An investigation by Milwaukee Journal Sentinel reporters John Fauber and Kevin Crowe found that since 2004 the drugs were linked to reports of more than 34,000 deaths and more than 1 million adverse events, including nearly 500,000 that were deemed serious. Their reporting identified a key flaw in the approval process: The U.S. Food and Drug Administration often allows drug companies to test their products on healthier patients or against inferior treatments. But once on the real-world market, the drugs are used in patients who are more likely to suffer serious side effects or find that the drugs don’t work as well.

On at least 25 occasions, they found, the FDA has issued safety alerts or required drug labels to be updated with information about serious new risks — all after the drugs were approved for use.
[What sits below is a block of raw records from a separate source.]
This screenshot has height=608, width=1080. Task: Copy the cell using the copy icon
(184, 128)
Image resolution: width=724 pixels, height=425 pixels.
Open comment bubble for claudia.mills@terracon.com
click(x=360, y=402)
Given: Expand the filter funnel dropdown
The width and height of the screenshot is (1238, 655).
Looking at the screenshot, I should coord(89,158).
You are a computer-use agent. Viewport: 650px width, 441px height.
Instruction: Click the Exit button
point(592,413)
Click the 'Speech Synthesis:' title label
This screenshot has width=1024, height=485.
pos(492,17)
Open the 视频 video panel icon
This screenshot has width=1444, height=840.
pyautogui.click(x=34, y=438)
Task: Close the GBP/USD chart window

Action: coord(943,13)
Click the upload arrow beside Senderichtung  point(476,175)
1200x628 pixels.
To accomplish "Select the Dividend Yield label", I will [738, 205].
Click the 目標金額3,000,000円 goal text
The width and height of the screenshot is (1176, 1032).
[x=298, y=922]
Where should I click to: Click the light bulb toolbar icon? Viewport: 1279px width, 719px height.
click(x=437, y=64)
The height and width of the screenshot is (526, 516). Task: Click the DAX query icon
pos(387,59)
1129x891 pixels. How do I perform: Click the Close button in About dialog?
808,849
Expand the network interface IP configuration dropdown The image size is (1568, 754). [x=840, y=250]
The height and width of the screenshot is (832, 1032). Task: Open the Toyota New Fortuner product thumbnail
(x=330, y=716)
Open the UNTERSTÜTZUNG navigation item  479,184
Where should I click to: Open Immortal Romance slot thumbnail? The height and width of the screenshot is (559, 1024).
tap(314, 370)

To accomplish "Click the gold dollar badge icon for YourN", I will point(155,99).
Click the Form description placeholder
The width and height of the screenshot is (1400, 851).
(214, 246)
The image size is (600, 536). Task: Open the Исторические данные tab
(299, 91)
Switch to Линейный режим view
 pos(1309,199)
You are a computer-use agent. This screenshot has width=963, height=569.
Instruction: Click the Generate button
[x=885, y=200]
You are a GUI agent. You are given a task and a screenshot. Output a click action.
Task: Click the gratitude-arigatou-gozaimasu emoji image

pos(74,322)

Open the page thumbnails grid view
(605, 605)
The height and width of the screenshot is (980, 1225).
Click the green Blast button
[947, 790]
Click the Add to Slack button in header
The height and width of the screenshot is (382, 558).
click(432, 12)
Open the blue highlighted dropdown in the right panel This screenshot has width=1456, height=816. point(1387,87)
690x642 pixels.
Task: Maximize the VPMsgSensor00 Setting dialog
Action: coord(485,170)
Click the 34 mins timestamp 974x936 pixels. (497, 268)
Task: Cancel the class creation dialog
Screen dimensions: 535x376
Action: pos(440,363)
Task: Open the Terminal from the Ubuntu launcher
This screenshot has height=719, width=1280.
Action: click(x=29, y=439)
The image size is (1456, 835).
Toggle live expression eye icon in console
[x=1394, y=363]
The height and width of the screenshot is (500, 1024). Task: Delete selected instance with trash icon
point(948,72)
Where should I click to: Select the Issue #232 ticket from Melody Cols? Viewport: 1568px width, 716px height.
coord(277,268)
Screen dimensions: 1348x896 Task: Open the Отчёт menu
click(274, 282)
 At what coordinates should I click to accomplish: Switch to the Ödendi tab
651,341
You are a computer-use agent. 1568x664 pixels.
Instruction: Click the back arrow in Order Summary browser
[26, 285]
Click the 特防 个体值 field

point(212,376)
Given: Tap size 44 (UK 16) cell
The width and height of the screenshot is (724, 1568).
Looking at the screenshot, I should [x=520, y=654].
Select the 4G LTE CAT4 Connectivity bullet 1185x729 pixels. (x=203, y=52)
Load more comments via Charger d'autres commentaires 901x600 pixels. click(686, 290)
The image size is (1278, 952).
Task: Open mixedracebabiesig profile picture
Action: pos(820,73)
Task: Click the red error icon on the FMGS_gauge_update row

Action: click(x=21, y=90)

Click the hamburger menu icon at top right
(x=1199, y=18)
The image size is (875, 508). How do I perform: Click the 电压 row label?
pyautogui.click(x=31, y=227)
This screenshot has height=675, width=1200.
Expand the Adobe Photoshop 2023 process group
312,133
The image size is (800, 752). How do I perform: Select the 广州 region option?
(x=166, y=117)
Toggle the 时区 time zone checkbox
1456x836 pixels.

Indeed, 62% of the drugs now carry the agency’s most stringent “black box” warning. Those warnings include everything from fungal and bacterial infections to tuberculosis; from neurological conditions to liver failure, heart failure, lymphoma and other cancers. Despite the risks, sales of the drugs have reached $40 billion a year.

As with the opioid crisis, the rise in the use of the drugs was fueled by a massive and expensive effort by drug companies that included financial contributions to medical societies; positive papers authored by drug company employees and consultants; and treatment guidelines recommending use the of the drugs written by doctors with financial ties to the drug companies.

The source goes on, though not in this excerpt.